Os lucros da EDP têm vindo a diminuir, assinala a XTB, ao mesmo tempo que sublinha que a empresa baixou as suas receitas durante oito trimestres consecutivos em relação ao período homólogo anterior. Em paralelo, a dívida tem subido para níveis inéditos, tendo superado os 19 mil milhões em 2024. O elevado volume “pode ditar mais encargos com a dívida quando as suas obrigações forem renovadas”, observa o analista da XTB.
“É inequívoco que o desempenho menos favorável em alguns segmentos resulta sobretudo de fatores externos e não de falhas de gestão”, avalia João Queiroz, que deteta “pragmatismo” na forma como a gestão tem procurado um reequilíbrio, reforço da eficiência, desinvestimento em geografias “não core” e reposicionamento estratégico. “A EDPR, apesar das dificuldades em 2024, manteve a sua dinâmica de crescimento de capacidade e controlo de custos”, destaca.

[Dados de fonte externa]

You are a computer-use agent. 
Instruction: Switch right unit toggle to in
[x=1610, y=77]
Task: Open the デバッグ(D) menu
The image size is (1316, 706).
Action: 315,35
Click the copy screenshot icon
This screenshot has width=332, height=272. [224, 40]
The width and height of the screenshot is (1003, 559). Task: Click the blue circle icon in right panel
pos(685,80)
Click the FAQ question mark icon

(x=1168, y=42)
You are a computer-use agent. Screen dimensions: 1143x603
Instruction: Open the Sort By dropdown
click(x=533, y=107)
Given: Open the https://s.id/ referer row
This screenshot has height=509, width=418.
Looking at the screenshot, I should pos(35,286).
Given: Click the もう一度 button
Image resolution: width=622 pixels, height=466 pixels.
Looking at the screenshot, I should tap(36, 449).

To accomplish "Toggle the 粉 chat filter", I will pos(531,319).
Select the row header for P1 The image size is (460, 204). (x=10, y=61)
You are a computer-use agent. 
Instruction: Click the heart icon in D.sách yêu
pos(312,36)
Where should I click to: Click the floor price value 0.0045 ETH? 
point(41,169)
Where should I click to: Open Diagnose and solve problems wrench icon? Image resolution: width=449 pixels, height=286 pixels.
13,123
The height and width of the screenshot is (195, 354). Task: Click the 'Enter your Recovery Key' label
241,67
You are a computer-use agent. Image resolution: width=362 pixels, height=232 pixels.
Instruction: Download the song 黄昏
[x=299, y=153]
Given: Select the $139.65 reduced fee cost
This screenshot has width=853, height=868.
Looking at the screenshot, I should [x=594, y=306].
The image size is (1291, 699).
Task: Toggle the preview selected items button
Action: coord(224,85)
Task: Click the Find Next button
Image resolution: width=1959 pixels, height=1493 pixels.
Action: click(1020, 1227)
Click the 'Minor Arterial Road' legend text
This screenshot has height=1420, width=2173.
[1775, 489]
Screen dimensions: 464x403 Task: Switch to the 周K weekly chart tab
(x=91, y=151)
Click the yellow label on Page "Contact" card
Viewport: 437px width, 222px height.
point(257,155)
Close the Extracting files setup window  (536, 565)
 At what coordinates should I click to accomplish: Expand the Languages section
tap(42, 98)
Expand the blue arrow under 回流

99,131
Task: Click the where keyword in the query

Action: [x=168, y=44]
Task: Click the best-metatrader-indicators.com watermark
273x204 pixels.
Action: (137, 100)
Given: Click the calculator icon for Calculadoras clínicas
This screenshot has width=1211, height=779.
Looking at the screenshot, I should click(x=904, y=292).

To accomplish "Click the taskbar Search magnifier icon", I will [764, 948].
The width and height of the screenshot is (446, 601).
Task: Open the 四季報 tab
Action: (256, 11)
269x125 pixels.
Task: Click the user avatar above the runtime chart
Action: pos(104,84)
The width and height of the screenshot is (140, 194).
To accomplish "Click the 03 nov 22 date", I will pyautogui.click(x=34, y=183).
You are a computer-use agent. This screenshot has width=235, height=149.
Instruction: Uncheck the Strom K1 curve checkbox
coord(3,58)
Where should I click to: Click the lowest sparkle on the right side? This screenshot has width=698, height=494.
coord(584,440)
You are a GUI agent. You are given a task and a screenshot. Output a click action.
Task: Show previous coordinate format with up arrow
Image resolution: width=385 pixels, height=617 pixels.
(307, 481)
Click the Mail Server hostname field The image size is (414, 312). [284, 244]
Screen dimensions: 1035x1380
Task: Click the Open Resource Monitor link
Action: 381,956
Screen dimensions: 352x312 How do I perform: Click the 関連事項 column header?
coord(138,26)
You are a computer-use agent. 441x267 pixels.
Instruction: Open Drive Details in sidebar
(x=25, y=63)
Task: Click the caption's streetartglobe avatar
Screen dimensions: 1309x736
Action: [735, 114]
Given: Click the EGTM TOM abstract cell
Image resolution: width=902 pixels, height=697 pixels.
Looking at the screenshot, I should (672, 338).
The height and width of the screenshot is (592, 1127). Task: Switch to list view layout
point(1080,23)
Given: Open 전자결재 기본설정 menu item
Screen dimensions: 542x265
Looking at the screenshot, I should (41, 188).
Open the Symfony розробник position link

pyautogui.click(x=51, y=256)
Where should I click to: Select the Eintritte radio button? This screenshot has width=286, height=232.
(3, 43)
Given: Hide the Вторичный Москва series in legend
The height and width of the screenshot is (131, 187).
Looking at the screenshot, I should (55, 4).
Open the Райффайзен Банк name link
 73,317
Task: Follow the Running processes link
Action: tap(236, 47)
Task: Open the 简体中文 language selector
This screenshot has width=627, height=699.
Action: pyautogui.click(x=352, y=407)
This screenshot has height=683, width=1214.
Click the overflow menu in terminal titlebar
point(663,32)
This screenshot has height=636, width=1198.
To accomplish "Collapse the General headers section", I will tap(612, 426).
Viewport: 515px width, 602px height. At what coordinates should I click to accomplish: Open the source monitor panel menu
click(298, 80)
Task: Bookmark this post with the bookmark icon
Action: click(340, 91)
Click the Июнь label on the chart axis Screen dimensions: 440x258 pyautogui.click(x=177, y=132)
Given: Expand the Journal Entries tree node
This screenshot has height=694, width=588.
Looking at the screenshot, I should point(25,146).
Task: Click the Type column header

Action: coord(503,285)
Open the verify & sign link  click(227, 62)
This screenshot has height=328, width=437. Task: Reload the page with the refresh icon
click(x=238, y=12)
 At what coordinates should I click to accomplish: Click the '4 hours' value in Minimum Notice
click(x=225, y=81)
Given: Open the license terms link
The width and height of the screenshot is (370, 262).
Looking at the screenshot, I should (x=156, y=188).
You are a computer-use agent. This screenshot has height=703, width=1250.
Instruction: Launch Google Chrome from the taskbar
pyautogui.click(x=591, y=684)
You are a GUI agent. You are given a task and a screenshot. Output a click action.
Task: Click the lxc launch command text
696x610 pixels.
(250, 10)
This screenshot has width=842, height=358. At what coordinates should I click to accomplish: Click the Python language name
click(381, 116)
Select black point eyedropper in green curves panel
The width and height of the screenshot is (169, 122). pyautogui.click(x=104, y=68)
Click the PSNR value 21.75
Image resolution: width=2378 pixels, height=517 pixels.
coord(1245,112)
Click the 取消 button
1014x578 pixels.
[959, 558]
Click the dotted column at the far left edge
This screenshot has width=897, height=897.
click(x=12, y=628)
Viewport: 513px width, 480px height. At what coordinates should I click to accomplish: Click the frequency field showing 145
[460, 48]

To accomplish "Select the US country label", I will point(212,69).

Os principais riscos que João Queiroz identifica no que respeita a EDP são a incerteza regulatória em mercados-chave, a execução de projetos em geografias mais complexas, a exposição cambial — em particular no Brasil — e a possível erosão de resultados devido à redução dos ganhos com a rotação de ativos na EDPR. Estes riscos podem ser mitigados por uma gestão ativa da dívida, preferência por financiamento em moeda local nos mercados emergentes, controlo rigoroso de custos e foco em atividades com maior controlo e retorno.
Na mensagem que assina no relatório e contas, o CEO conclui que a empresa mantém-se focada “no cumprimento das metas financeiras para o período 2025-2026” e diz-se “confiante” na capacidade da elétrica de “gerar valor sustentável” para os acionistas.
Na mesa da Assembleia Geral vai estar, como habitual, a aprovação dos resultados da cotada, a distribuição dos resultados e de dividendos, a autorização para compra e alienação de ações próprias por parte do Conselho Executivo no que diz respeito à EDP e às suas participadas, assim como a avaliação da prestação da administração e órgãos de fiscalização da elétrica.